PAGE EXTRACT:
»»
[16] RFR(S): 8248552: C2 crashes with SIGFPE due to division by zero

Wed Jul 15 17:43:03 UTC 2020

Looks good.

Thanks,
Vladimir

On 7/15/20 6:08 AM, Christian Hagedorn wrote:
> Hi Vladimir
> 
> On 14.07.20 21:07, Vladimir Kozlov wrote:
>>  > Thinking about this type propagation problem, couldn't we somehow set the type of the Opaque1 node hiding the pre-loop
>>  > limit to the same type as the pre-loop limit to allow this information to flow to the pre and main loop? Or would that
>>  > cause other problems? I guess there probably must be a reason why we don't do it like that.
>>
>> It has wide type to prevent premature optimizations before loop is fully transformed. That is the reason we add it in 
>> first place.
>>
>> But it would be interesting to see if we can use more narrow type: TypeInt::POS1 for example for positive limits (>0) 
>> (and opposite for negative limits < 0). I may be missing some nuances and it may not work but we should try.
««
WRITTEN TASK A: Give every date that appears in the C2 division-by-zero review thread, each in the form the thread uses.
WRITTEN TASK B: Write a continuation of the C2 division-by-zero review thread, starting after its final sentence.

LISTED ENTRIES:
»»
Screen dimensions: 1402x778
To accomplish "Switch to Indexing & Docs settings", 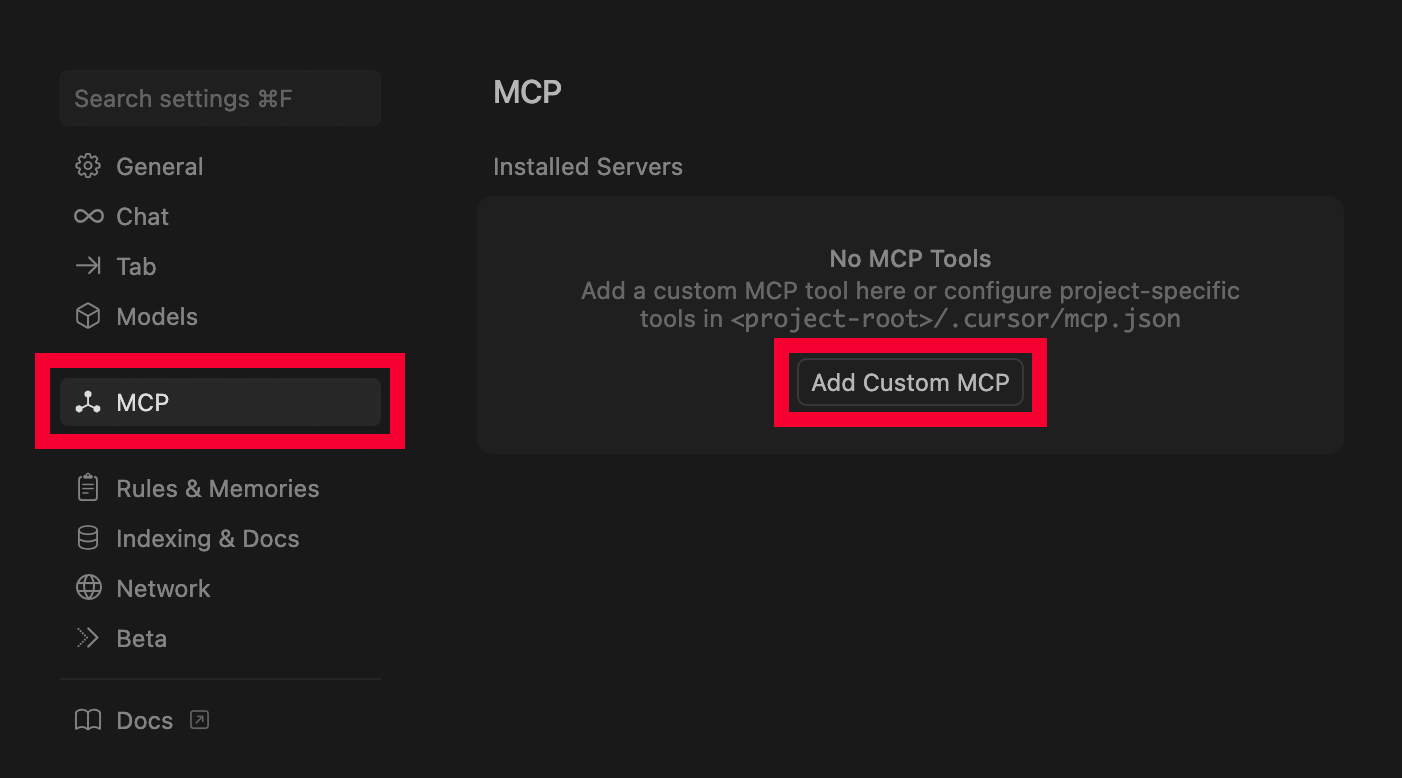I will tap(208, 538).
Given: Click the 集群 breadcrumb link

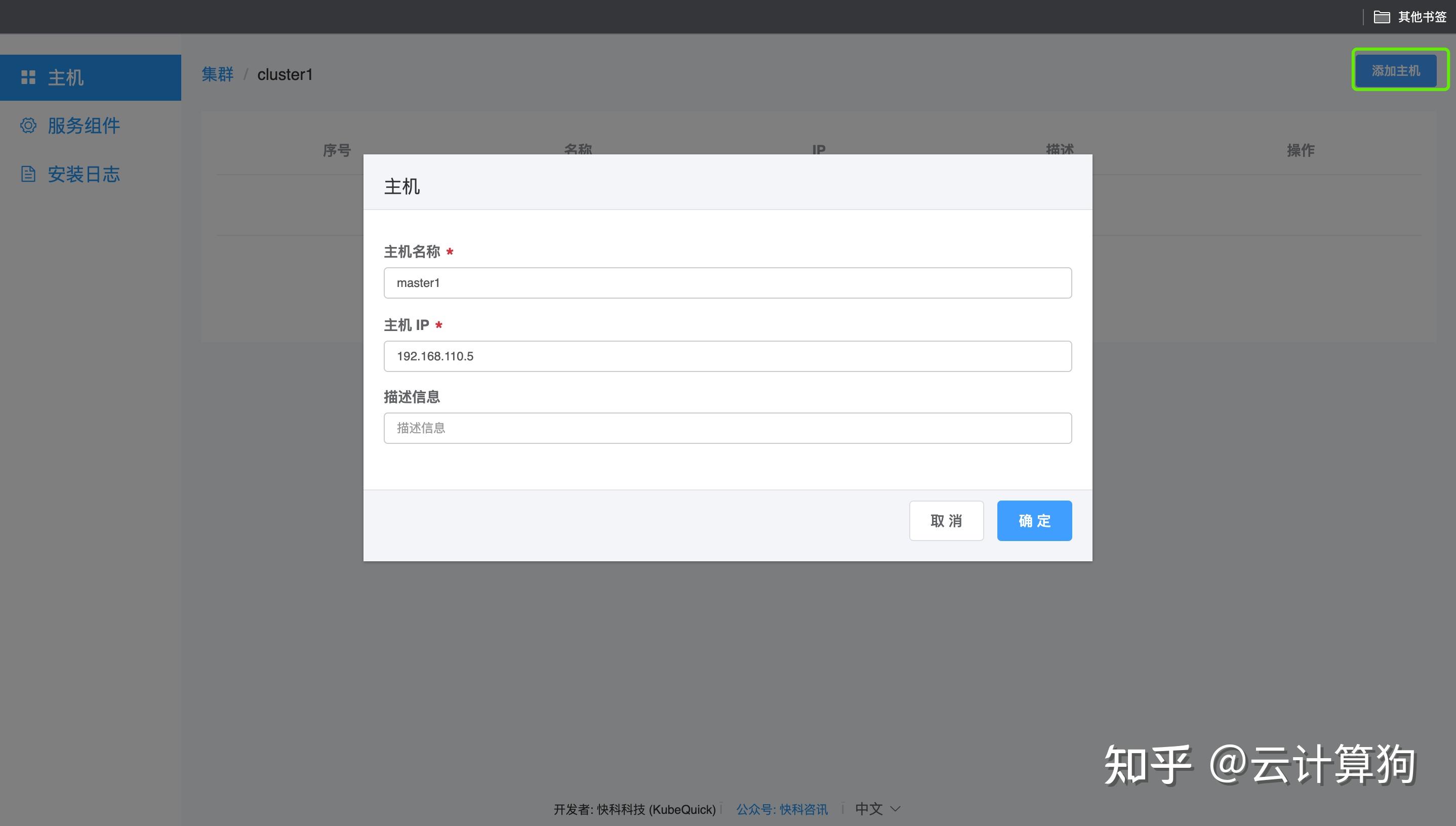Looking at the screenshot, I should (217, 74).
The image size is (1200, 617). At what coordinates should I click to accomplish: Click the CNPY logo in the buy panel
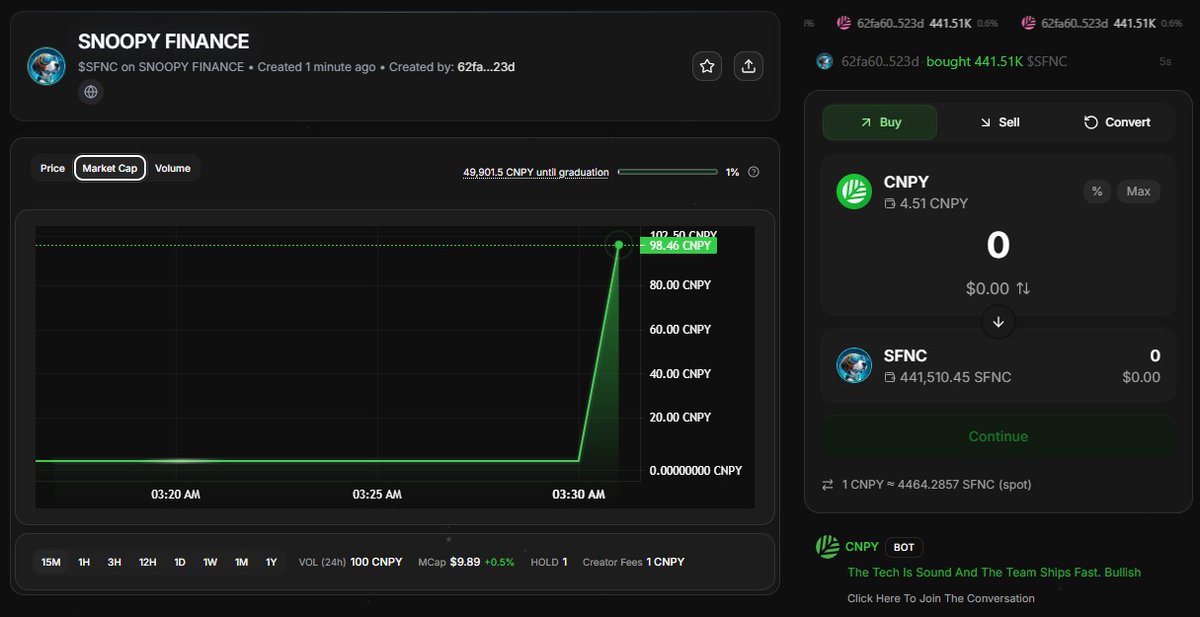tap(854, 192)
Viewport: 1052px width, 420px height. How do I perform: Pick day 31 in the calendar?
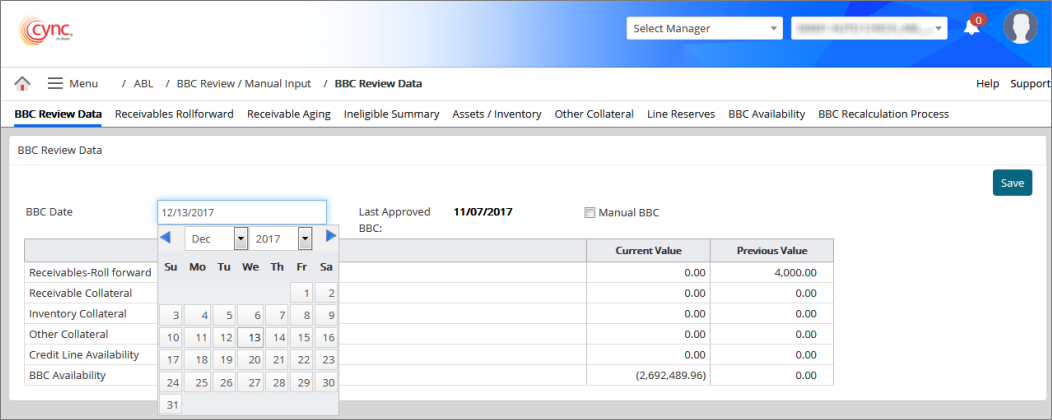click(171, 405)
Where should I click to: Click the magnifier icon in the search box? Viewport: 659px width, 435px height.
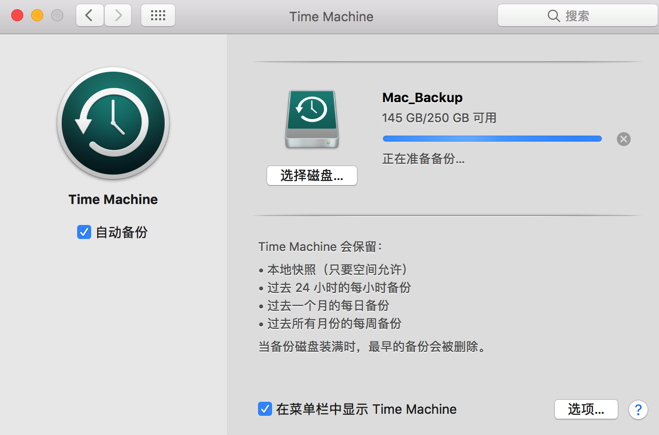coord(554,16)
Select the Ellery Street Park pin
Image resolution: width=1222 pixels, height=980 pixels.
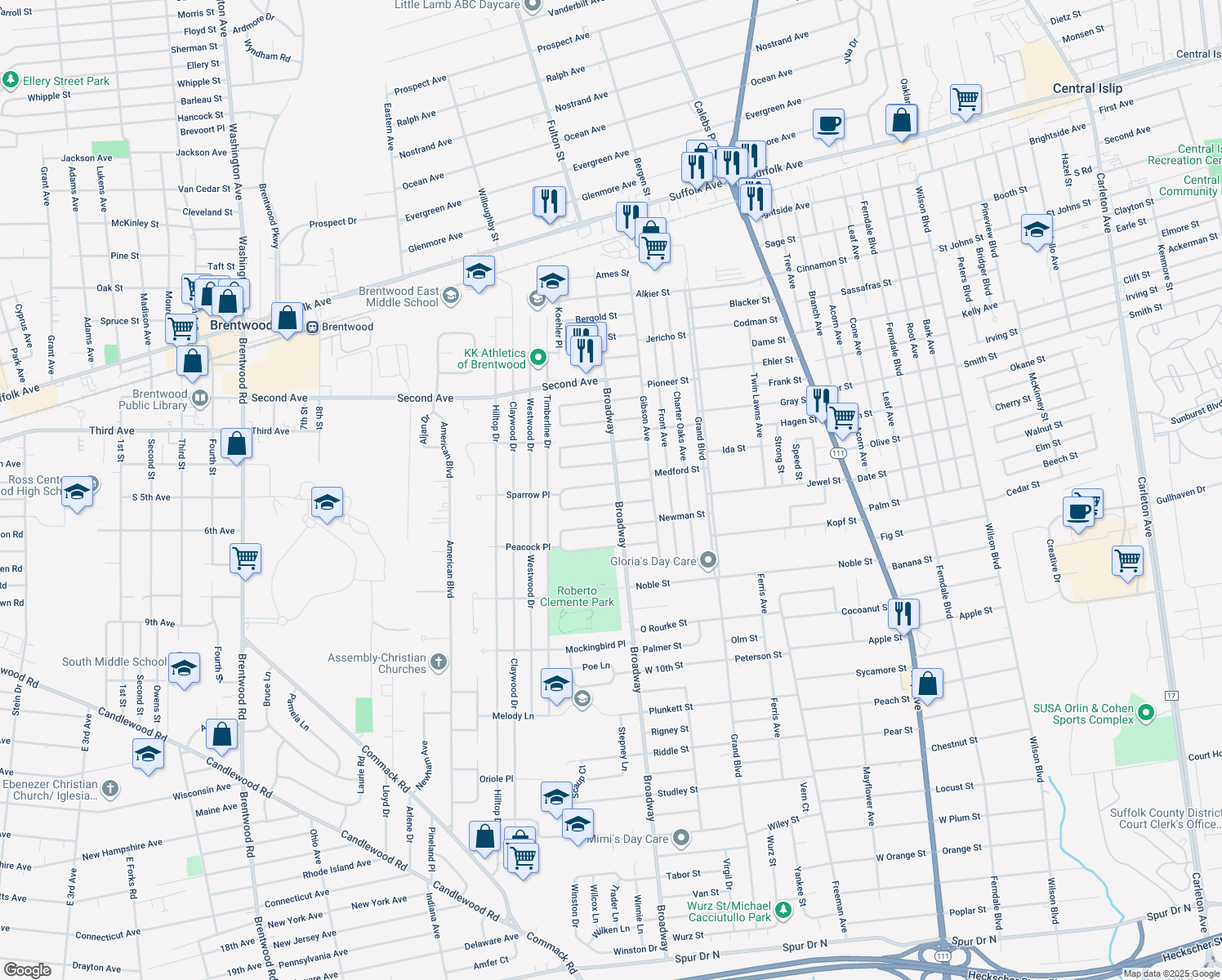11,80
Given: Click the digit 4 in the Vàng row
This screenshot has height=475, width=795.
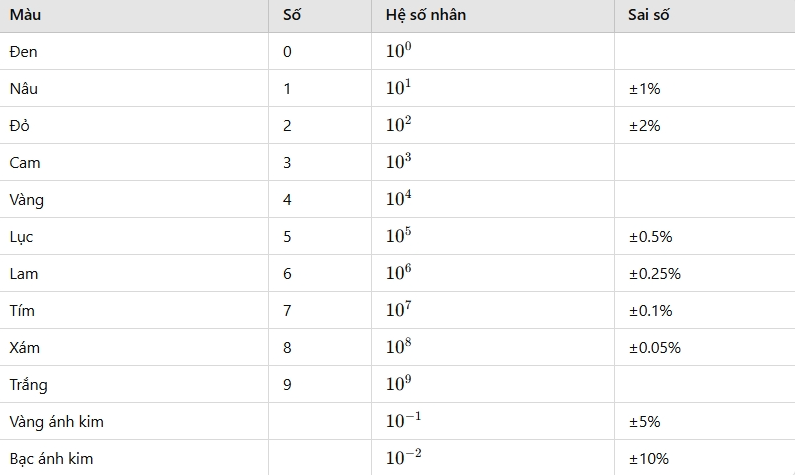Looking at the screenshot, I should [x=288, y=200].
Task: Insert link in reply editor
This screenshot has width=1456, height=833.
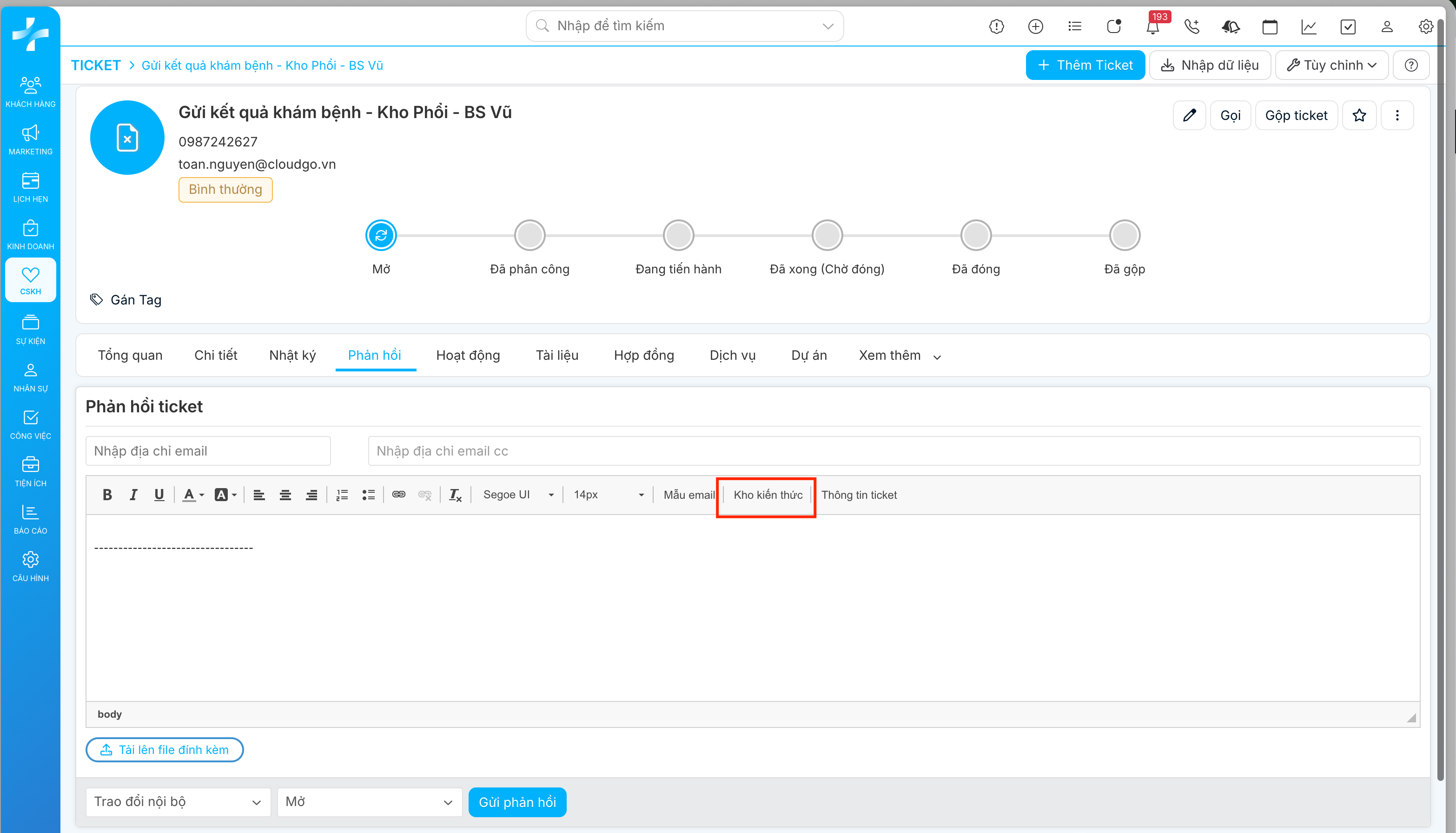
««
FINAL ANSWER A:
Wed Jul 15 17:43:03 UTC 2020
7/15/20
14.07.20

FINAL ANSWER B:
> 
> I had an additional discussion about this with Roland. He made a good point that not the Opaque1 nodes themselves are 
> the problem but rather the type of the iv phi, or more specifically the PhiNode::Value() function.
> 
> Before creating pre/main/post loops, the iv phi has already a narrow type 1..300 set by PhiNode::Value(). However, when 
> creating the pre (and post loop), we actually widen the type of the iv phi of the pre-loop to int>=1 (based on the 
> pre-loop limit which is an Opaque1 node with type int). Roland suggested that we should not do that but instead filter 
> the returned type with the already existing type to not widen it. I think that makes sense. We are already doing that 
> for the other cases in PhiNode::Value() [1][2]. It looks like we just miss it for the special handling of iv phis of 
> trip-counted loops. This also fixes the assertion failure that occurred before with webrev.00.
> 
> I created a new webrev based on webrev.00 with this change in PhiNode::Value():
> http://cr.openjdk.java.net/~chagedorn/8248552/webrev.02/
> 
> I'm currently running some testing with it again.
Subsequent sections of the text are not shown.